* begin Document *
# Connect Netgear ReadyNAS to Bolt



## john52il (Jul 7, 2002)

Hi,
I need help connecting my Bolt to my new ReadyNAS, no one at Tivo gives me the same answer as the next person. Do I need an eSATA cable? Can they communicate with ethernet connections only? Exactly what eSATA cable do I need if I do need one? I have been spinning my wheels on this for weeks now, please, someone who has done this, tell me exactly what physical connections I need.
Thank you very much,

John


----------



## clay.autery (Feb 3, 2018)

john52il said:


> Hi,
> I need help connecting my Bolt to my new ReadyNAS, no one at Tivo gives me the same answer as the next person. Do I need an eSATA cable? Can they communicate with ethernet connections only? Exactly what eSATA cable do I need if I do need one? I have been spinning my wheels on this for weeks now, please, someone who has done this, tell me exactly what physical connections I need.
> Thank you very much,
> 
> John


You can connect them together however you want, but they will not be able to talk for SURE under the Hydra interface. If you downgrade to the OLD interface, you might be able to get them to talk via Ethernet/TCP/IP with the help of a lot of extra software..... for backup only of non-copy protected video.

You will never be able to stream from the ReadyNAS to the Bolt.


----------



## john52il (Jul 7, 2002)

Thank you, Clay. I had the ReadyNAS connected through my router and ethernet and the Bolt never recognized the external storage. So, I take it you are saying that the idea of having shows on the external drive and watching them as I watch other content on my Tivo is never going to happen. I guess I'd like to know what the "lot of extra software" refers to exactly. I am perplexed as to why external space is even considered an option at this point. Btw, I am running the old interface, not Hydra.


----------



## clay.autery (Feb 3, 2018)

I read and studied this sight for weeks to answer all the same questions.

External storage is not really an option. You can increase the internal drive size to 3 or 4 Terabytes relatively easily. I did both on my extra Bolts before finally deciding to use an 8TB 3.5" WD Red drive in a hacked external enclosure, connected by a long SATA cable to my Bolt.
* end Document *
* begin Collected data *
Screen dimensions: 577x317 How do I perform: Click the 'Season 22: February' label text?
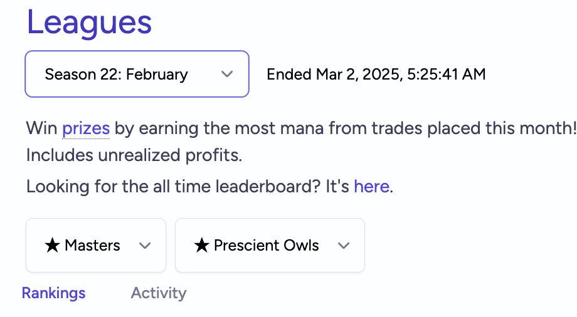(116, 75)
* end Collected data *
Required actions =>
(1) In the ReadyNAS forum thread, what drive did clay.autery finally decide to use with his Bolt?
(2) Return the passage of the ReadyNAS forum thread starting at "Thank you, Clay." and ending at "the same questions.".
(3) Resume the ReadyNAS forum thread from where it stops.

Exercise results =>
(1) An 8TB 3.5" WD Red drive in a hacked external enclosure, connected to the Bolt by a long SATA cable.

(2)
Thank you, Clay. I had the ReadyNAS connected through my router and ethernet and the Bolt never recognized the external storage. So, I take it you are saying that the idea of having shows on the external drive and watching them as I watch other content on my Tivo is never going to happen. I guess I'd like to know what the "lot of extra software" refers to exactly. I am perplexed as to why external space is even considered an option at this point. Btw, I am running the old interface, not Hydra.


----------



## clay.autery (Feb 3, 2018)

I read and studied this sight for weeks to answer all the same questions.

(3)
Eventually, I will complete a new enclosure/power supply combo to house the completed assembly with a proper thermal design.

All the answers are here.... a lot of them are in my Documenting My Bolt Experiences thread.... 

If you decide to go with the internal Tosh 3TB drive upgrade or the 4 TB Seagate drive upgrade route, I have drives for you that have already been tested and made ready which have only a few hours on them.


----------



## john52il (Jul 7, 2002)

clay.autery said:


> I read and studied this sight for weeks to answer all the same questions.
> 
> External storage is not really an option. You can increase the internal drive size to 3 or 4 Terabytes relatively easily. I did both on my extra Bolts before finally deciding to use an 8TB 3.5" WD Red drive in a hacked external enclosure, connected by a long SATA cable to my Bolt.
> 
> ...


Thanks, Clay. let me sort out the useless mess I've created and I'll probably take one off your hands.


----------



## jmbach (Jan 1, 2009)

john52il said:


> Hi,
> I need help connecting my Bolt to my new ReadyNAS, no one at Tivo gives me the same answer as the next person. Do I need an eSATA cable? Can they communicate with ethernet connections only? Exactly what eSATA cable do I need if I do need one? I have been spinning my wheels on this for weeks now, please, someone who has done this, tell me exactly what physical connections I need.
> Thank you very much,
> 
> John


A couple of questions. Are you wanting to connect it as an internal drive or external drive to the Bolt. Or are you wanting to use the TiVo backup function of the ReadyNAS via the network and then view view shows backed up on the ReadyNAS by streaming back to your Bolt?.


----------



## ClearToLand (Jul 10, 2001)

john52il said:


> ...*I need help connecting my Bolt to my new ReadyNAS*, no one at Tivo gives me the same answer as the next person...


Whenever I see "ReadyNAS" mentioned, TCF UserID @dianebrat is the first thing that comes to my mind. 

Do a TCF SEARCH on "ReadyNAS" with her UserID and read all about it. 



john52il said:


> ...*Do I need an eSATA cable?* Can they communicate with ethernet connections only? Exactly what eSATA cable do I need if I do need one? I have been spinning my wheels on this for weeks now, please, someone who has done this, tell me exactly what physical connections I need...


FORGET that there are eSATA and USB connectors on the back panel of TiVo units. For additional storage:
Swap in a bigger HDD internally.
Setup a NAS (or spare PC), offload with kmttg to .mpg, .srt, .txt, .edl files and view with StreamBaby (or Plex).
Build a 'Frankenstein' (3.5" External HDD connected through a hole drilled in TiVo case to internal SATA connector).
Is your 'new' ReadyNAS still within your 'Return Window'? 


dianebrat said:


> Considering that it was 2 years of "it's not us" from Tivo when the Bolt was released *I have very little hope we'll ever see the ReadyNAS working with Hydra*, customer support won't have anything to add, they didn't before.


----------



## dianebrat (Jul 6, 2002)

FWIW I just confirmed that the ReadyNAS series that has Tivo support still works fine with units running the Gen3 experience and 20.7.4.RC30
It does not work with the VOX/Hydra experience and probably never will since they don't support the transfers used in the ReadyNAS that are based on the old SDUI from the S3 units.

Thanks for the shoutout @ClearToLand


----------



## Skanter123 (Feb 28, 2015)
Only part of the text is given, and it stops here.